"Vai tomar um banho sua preta suja." "Seu cabelo parece um bombril." "Não sei o que preto está fazendo na internet." Esses são apenas três exemplos de mais de 100 ataques cruéis que a adolescente Nicole Cristina, de 15 anos, sofreu neste ano nas redes sociais – onde acumula mais de 1 milhão de seguidores, entre TikTok e Instagram. A jovem vive em São Gonçalo, no Rio de Janeiro.
A advogada capixaba Fayda Belo da Costa Gomes, que usa o mundo virtual como ferramenta de conscientização, foi marcada em uma das publicações e estendeu a mão para a família da adolescente, que sabia nem sequer que tais atitudes configuravam crime de racismo e injúria racial.
Nascida em Cachoeiro de Itapemirim, no Sul do Espírito Santo, ela se formou em direito graças a uma bolsa integral do Programa Universidade Para Todos (Prouni). Desde então, ela já defendeu cerca de 50 pessoas em casos de cunho racial sem receber nenhum pagamento ou recompensa em dinheiro (pro bono).
"Eu atuo há mais de sete anos e sempre fui próxima à minoria, porque vim de um bairro muito humilde. Cresci vivendo o racismo e vendo mulheres sendo agredidas. Quis usar meu ofício para dar voz a isso. Antes de ter o título de advogada, sou uma mulher preta. Vivi e vivo muito racismo. Sei bem como isso dói", relata.
Até os ataques criminosos virem à tona, Fayda e Nicole se conheciam apenas pela internet devido à criação de conteúdo nas redes. Ao trocarem mensagens sobre o que a adolescente estava enfrentando, a advogada e a família da menina resolveram que levariam o caso à Polícia Civil e à Justiça do Rio de Janeiro.

------------------------------------------------

*Requisitos das tarefas:*
(1) Reescreva a reportagem sobre Nicole Cristina desde "A advogada capixaba" até "dinheiro (pro bono).", inclusive, substituindo "capixaba" por "do Espírito Santo".
(2) Responda às perguntas com base na reportagem sobre Nicole Cristina.
(a) Quantos anos tem Nicole Cristina?
(b) Em que cidade nasceu a advogada Fayda Belo da Costa Gomes?
(c) Quantas pessoas a advogada já defendeu em casos de cunho racial sem receber pagamento?
(3) Retome a reportagem sobre Nicole Cristina e continue a escrevê-la a partir da última frase apresentada.

*Material fornecido:*
------------------------------------------------

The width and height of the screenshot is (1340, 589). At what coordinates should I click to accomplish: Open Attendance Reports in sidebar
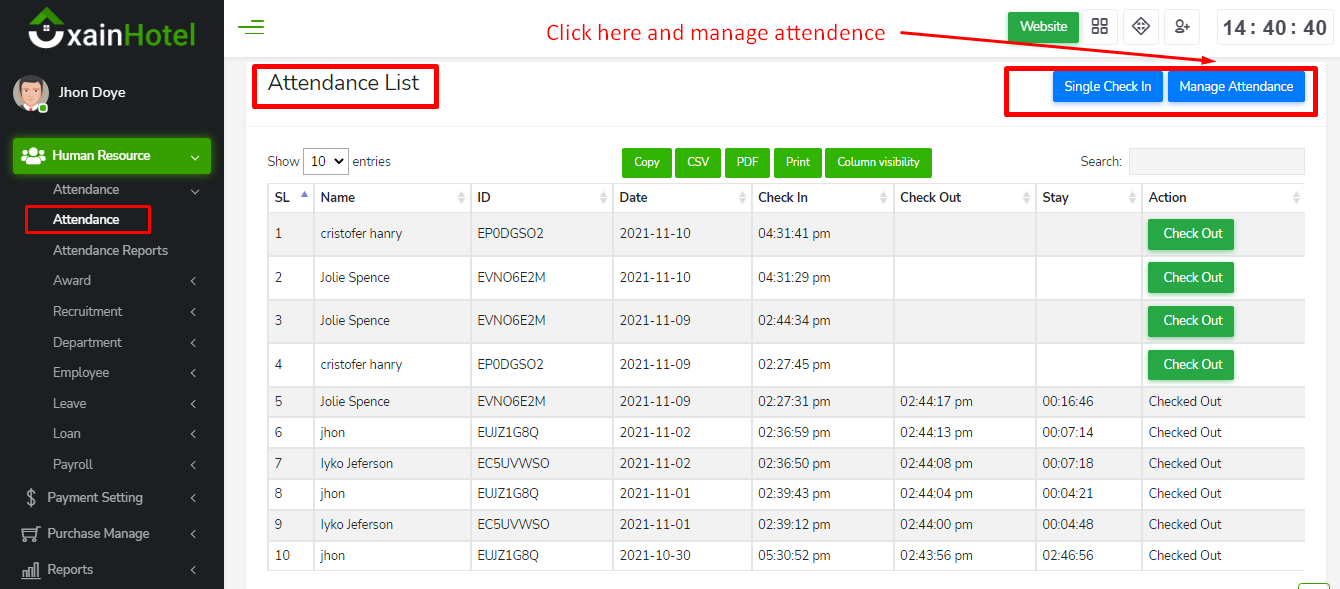point(110,250)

------------------------------------------------

*Resultados esperados:*
(1)
A advogada do Espírito Santo Fayda Belo da Costa Gomes, que usa o mundo virtual como ferramenta de conscientização, foi marcada em uma das publicações e estendeu a mão para a família da adolescente, que sabia nem sequer que tais atitudes configuravam crime de racismo e injúria racial.
Nascida em Cachoeiro de Itapemirim, no Sul do Espírito Santo, ela se formou em direito graças a uma bolsa integral do Programa Universidade Para Todos (Prouni). Desde então, ela já defendeu cerca de 50 pessoas em casos de cunho racial sem receber nenhum pagamento ou recompensa em dinheiro (pro bono).

(2)
(a) 15 anos.
(b) Em Cachoeiro de Itapemirim, no Sul do Espírito Santo.
(c) Cerca de 50 pessoas.

(3)
A mãe de Nicole, a dona de casa Ana Cristina Jesus de Souza, explica que as mensagens racistas começaram após uma gravação viralizar no Twitter em abril. "Antes, as pessoas diziam para ela ir ao salão, se cuidar. Depois, vieram coisas como: 'meu cachorro morreu porque comeu bombril, acho que foi o seu cabelo.'", lembra.
Sem qualquer pretensão de ficar famosa ou virar influencer, Nicole começou a fazer os vídeos depois que passou a ficar mais tempo em casa devido à pandemia da Covid-19. As filmagens são feitas a partir de ideias dela ou da própria família – composta por cinco irmãos mais novos (o sexto está a caminho) e os pais.
Há cerca de um mês, todos vivem em uma casa alugada por uma ONG em São Gonçalo (RJ). "Antes, morávamos em Japeri, uma comunidade muito violenta comandada pelo tráfico. Não tinha água, nem esgoto. A casa era toda quebrada. Era longe de escola e posto de saúde", conta Ana Cristina.
Com os ataques racistas, a vida da família – que sobrevive com o salário de R$ 1.300 do pai de Nicole – ficou ainda mais dura. "Quando ela descobriu, ficou com raiva, até mudou o comportamento e ficou mais agressiva. Ela queria sair do TikTok, não aguentava mais e disse que não queria ser blogueira", desabafa a mãe.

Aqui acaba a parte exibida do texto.